Enam belas tahun berlalu, keadaan belum berubah. Masih ada daerah terpencil di Indonesia yang belum memiliki akses mudah dan jaringan komunikasi yang memadai bahkan sambungan listrik.

Kemudian pandemi corona datang. Kondisi yang memaksa manusia untuk mengubah perilaku. Lebih awas tentang kebersihan dan kesehatan, lebih merawat bumi, dan tentu lebih membuka mata terhadap teknologi. Semua dilakukan serba daring; petani dan nelayan menjual hasil bumi, melakukan transaksi jual-beli, bekerja, dan sekolah. Perubahan perilaku itu tentu memiliki tantangan baru.

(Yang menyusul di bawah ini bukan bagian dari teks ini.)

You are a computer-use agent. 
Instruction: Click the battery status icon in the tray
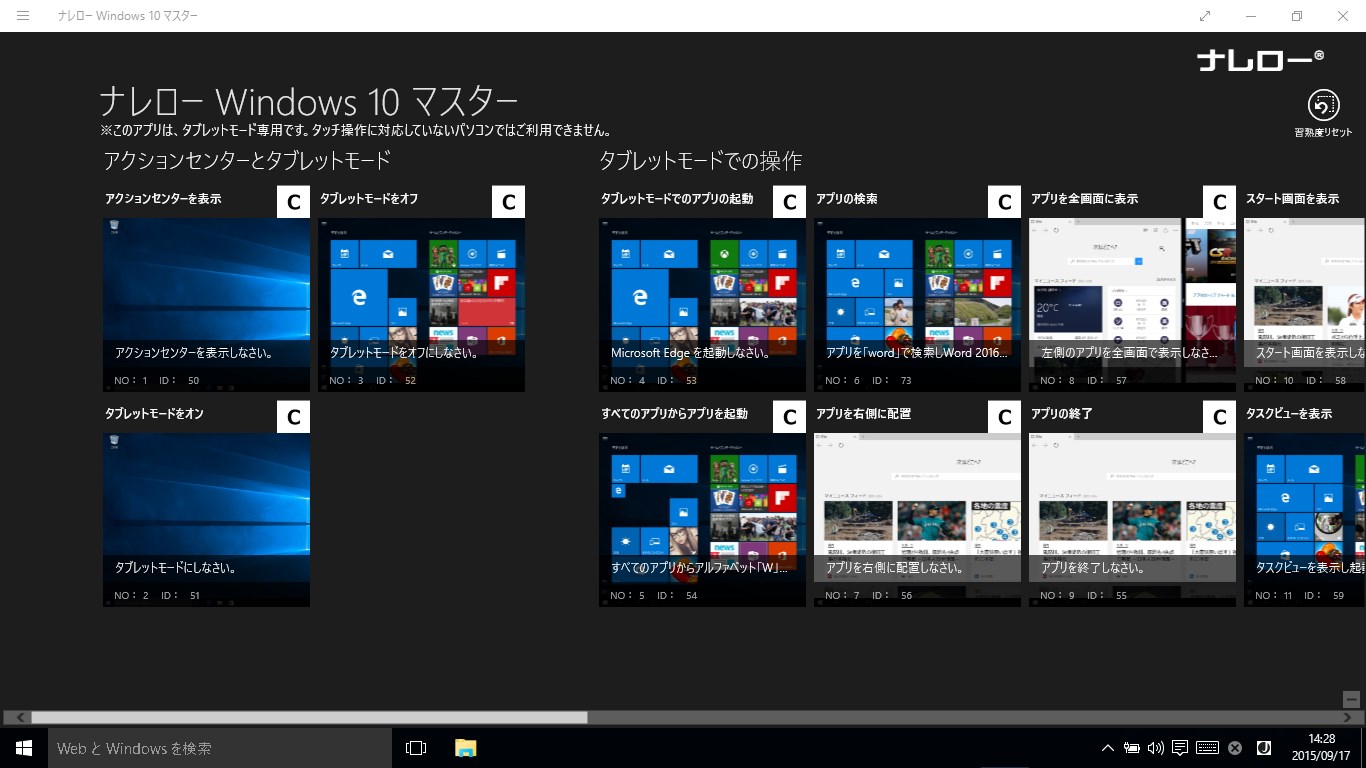click(x=1131, y=747)
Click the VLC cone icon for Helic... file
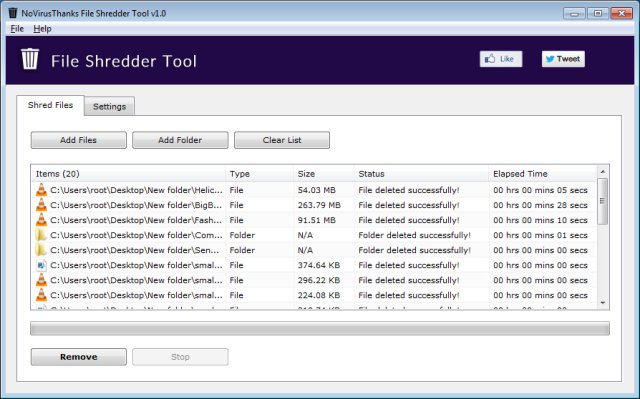This screenshot has height=399, width=640. click(x=41, y=190)
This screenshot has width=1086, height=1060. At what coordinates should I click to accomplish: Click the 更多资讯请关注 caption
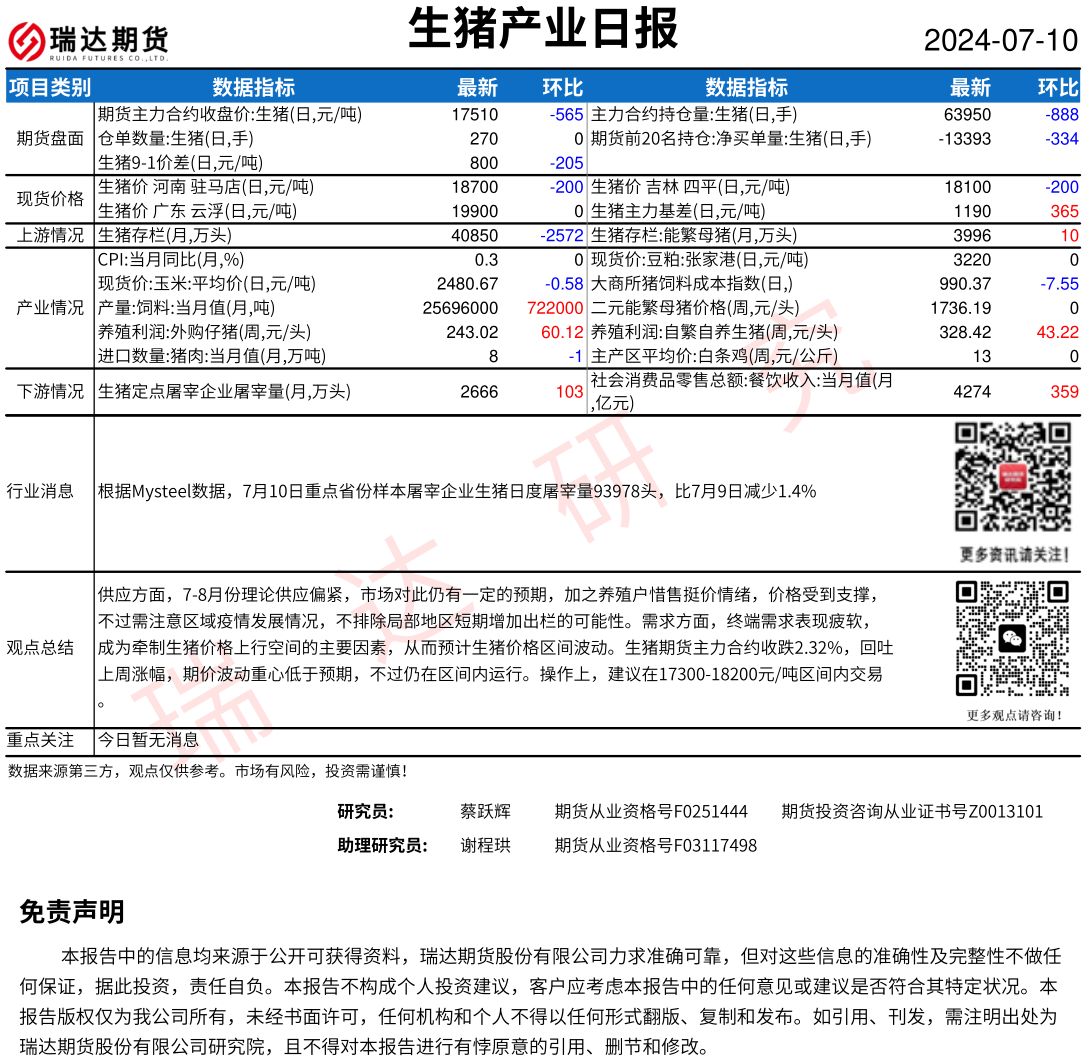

Di dunia pendidikan, misalnya, tantangannya adalah bagaimana menciptakan sistem belajar-mengajar daring yang lebih efisien, terutama untuk masyarakat daerah terpencil.

Saya juga membaca keluh kesah Akhmad tentang masyarakat Amuntai yang belum bisa mengolah material alam menjadi produk kerajinan tangan yang lebih bernilai, kemudian menggunakan teknologi untuk memasarkannya. Sebagai kota transit, tempat yang dipilih untuk berbelanja masyarakat luar Hulu Sungai Utara, Amuntai memiliki potensi untuk menciptakan sesuatu yang baru yang bisa menjadi daya tarik tersendiri.

Di akhir perbincangan, Akhmad menceritakan kepada saya tentang cita-cita sederhana.

“Saya pernah kasih saran ke TelusuRI untuk membuat program Rumah Harapan,” ucap Akhmad.

Ide itu terinspirasi dari kejadian bom atom Hirosima dan Nagasaki. Tragedi yang terjadi pada Perang Dunia II itu berhasil membuat Jepang hancur lebur. Kondisi yang, menurut Akhmad, tak jauh berbeda dari kondisi di masa pandemi saat ini.

“Mengumpulkan pemuda. Memberikan motivasi bahwa masih ada harapan. Jangan menyerah pada keadaan. Lebih maju dari sebelumnya. Di Rumah Harapan itu disediain laptop atau handphone dengan internet gratis untuk masyarakat daerah tertinggal,” tukas Akhmad.

Saya berdoa dalam hati, harapan baik akan bertemu dengan kebaikan lainnya. Harapan yang, semoga, menemukan rumahnya.